That hand walk is exactly what my Value.backward() will automate: seed the root with 1, visit nodes in reverse topological order, apply each operation’s local rule, accumulate with += when a variable appears more than once.

graph LR
  subgraph "Backward order"
    direction RL
    z2["z\n∂z/∂z = 1"] --> mul2["×\n∂z/∂s=3, ∂z/∂y|mul=5"]
    mul2 --> s2["s\n∂s/∂x=1, ∂s/∂y=1"]
    s2 --> x2["x\n∂z/∂x = 3"]
    s2 --> y2["y\n∂z/∂y = 5+3 = 8"]
    mul2 --> y2
  end
  style z2 fill:#d4edda,stroke:#009900,color:#111

How do I build the `Value` class?

Now I wrap every scalar in a Value object. Each Value stores its data, its gradient, its parent nodes, and a closure _backward that knows how to distribute gradients to parents — encoding the local rules I just derived by hand.

classDiagram
  class Value {
    +float data
    +float grad
    +set _prev
    +string _op
    +_backward()
    +__add__(other)
    +__mul__(other)
    +__pow__(exp)
    +relu()
    +backward()
  }
  note for Value "grad starts at 0.0\n_backward is a closure\nstored at creation time"

class Value:
    def __init__(self, data, _children=(), _op=''):
        self.data = float(data)
        self.grad = 0.0
        self._backward = lambda: None  # no-op by default
        self._prev = set(_children)
        self._op = _op  # for debugging

    def __repr__(self):
        return f"Value(data={self.data:.4f}, grad={self.grad:.4f})"

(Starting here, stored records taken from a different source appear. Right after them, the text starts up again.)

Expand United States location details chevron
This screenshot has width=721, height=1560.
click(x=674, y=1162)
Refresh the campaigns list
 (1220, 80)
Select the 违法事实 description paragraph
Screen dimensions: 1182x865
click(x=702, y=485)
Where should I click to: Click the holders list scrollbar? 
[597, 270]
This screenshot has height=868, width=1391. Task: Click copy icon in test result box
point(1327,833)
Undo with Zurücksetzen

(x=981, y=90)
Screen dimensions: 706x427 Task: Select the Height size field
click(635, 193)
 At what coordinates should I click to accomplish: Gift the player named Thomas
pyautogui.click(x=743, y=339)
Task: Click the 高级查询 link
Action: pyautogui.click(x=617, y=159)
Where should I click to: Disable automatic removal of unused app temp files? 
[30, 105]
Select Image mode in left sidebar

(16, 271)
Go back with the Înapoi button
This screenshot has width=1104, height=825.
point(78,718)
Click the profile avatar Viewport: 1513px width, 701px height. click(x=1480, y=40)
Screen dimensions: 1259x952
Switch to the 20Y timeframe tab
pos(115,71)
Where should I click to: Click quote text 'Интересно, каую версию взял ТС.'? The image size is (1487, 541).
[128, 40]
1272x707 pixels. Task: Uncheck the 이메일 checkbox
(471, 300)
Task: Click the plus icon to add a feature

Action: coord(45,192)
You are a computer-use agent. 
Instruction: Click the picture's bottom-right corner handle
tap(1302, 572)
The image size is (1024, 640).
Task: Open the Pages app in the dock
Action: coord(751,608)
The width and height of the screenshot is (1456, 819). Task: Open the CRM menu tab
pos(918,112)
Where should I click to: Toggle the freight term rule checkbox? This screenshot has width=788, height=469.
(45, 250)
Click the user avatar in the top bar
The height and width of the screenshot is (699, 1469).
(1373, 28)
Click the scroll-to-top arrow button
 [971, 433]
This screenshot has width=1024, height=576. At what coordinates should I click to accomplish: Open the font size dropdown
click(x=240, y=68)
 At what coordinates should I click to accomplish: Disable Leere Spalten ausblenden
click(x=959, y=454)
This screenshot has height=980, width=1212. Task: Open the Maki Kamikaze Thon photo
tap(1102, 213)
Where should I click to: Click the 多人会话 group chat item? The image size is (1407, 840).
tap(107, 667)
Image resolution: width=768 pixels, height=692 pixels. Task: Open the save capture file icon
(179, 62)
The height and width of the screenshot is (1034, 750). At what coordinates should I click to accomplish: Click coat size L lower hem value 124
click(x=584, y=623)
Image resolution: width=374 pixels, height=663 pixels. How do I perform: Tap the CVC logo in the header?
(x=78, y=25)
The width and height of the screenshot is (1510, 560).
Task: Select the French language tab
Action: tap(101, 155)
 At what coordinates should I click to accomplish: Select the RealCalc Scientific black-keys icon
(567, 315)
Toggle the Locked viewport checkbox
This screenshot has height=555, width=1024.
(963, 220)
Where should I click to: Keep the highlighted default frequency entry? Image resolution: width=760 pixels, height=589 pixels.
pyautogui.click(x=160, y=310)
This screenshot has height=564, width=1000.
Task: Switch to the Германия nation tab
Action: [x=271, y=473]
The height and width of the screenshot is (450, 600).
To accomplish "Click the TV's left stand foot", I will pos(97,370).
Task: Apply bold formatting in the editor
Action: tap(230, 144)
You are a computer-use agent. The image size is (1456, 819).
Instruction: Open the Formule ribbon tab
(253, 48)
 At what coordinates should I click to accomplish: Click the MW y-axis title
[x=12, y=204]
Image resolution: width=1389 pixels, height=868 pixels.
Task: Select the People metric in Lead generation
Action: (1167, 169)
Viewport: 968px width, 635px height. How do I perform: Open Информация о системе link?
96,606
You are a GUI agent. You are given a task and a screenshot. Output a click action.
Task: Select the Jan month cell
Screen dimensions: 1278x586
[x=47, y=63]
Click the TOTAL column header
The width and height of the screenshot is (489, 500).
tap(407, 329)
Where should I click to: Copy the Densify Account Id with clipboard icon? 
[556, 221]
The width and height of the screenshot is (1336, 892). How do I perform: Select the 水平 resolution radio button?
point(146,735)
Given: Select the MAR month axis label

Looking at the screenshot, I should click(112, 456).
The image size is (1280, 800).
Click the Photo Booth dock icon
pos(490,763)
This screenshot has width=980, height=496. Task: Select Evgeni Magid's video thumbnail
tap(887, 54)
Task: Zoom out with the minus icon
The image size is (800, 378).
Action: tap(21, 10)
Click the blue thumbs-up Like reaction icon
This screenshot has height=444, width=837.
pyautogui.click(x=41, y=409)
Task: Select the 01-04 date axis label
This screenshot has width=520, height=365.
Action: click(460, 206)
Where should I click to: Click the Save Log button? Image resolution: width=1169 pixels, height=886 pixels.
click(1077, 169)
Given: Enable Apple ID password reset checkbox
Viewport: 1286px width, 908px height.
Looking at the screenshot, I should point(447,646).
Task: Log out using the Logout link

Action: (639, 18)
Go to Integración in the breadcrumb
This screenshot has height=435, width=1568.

The grad field starts at zero. It accumulates contributions from all downstream nodes during the backward pass — the $\bar{y} = 5 + 3$ pattern from above.

Reproduce the hand example in code:

x = Value(2.0)
y = Value(3.0)

s = x + y       # s.data == 5
z = s * y       # z.data == 15

z.backward()

print(x.grad)   # 3.0 ✓
print(y.grad)   # 8.0 ✓  (5 from mul + 3 from add)

If either number is wrong, I do not move on. I run numerical gradient checking on that op until it matches to $10^{-5}$.

How does each operation define its local gradient?

For each operation, I do two things:

Compute the output value (forward pass)
Define a _backward closure that accumulates gradients into the inputs using the chain rule

The closures are the machine-readable version of the hand derivation above.

Addition

Mathematically: if $c = a + b$, then $\frac{\partial c}{\partial a} = 1$ and $\frac{\partial c}{\partial b} = 1$.

So when the backward pass tells me $\frac{\partial L}{\partial c}$ (stored in c.grad), I accumulate:

$$ \frac{\partial L}{\partial a} \mathrel{+}= \frac{\partial L}{\partial c} \cdot 1 $$

$$ \frac{\partial L}{\partial b} \mathrel{+}= \frac{\partial L}{\partial c} \cdot 1 $$

That is exactly the $\bar{y}_{\text{add}} = \bar{s} \cdot 1$ step from the worked example.

def __add__(self, other):
    other = other if isinstance(other, Value) else Value(other)
    out = Value(self.data + other.data, (self, other), '+')

    def _backward():
        self.grad  += 1.0 * out.grad
        other.grad += 1.0 * out.grad
    out._backward = _backward
    return out

Note the +=. A node can be used multiple times in a computation graph — gradients accumulate, they don’t overwrite.

Multiplication

If $c = a \cdot b$, then $\frac{\partial c}{\partial a} = b$ and $\frac{\partial c}{\partial b} = a$.

That is the $\bar{s} = \bar{z} \cdot y$ and $\bar{y}_{\text{mul}} = \bar{z} \cdot s$ step.

def __mul__(self, other):
    other = other if isinstance(other, Value) else Value(other)
    out = Value(self.data * other.data, (self, other), '*')

    def _backward():
        self.grad  += other.data * out.grad
        other.grad += self.data  * out.grad
    out._backward = _backward
    return out

Power

If $y = x^n$, then $\frac{\partial y}{\partial x} = n \cdot x^{n-1}$.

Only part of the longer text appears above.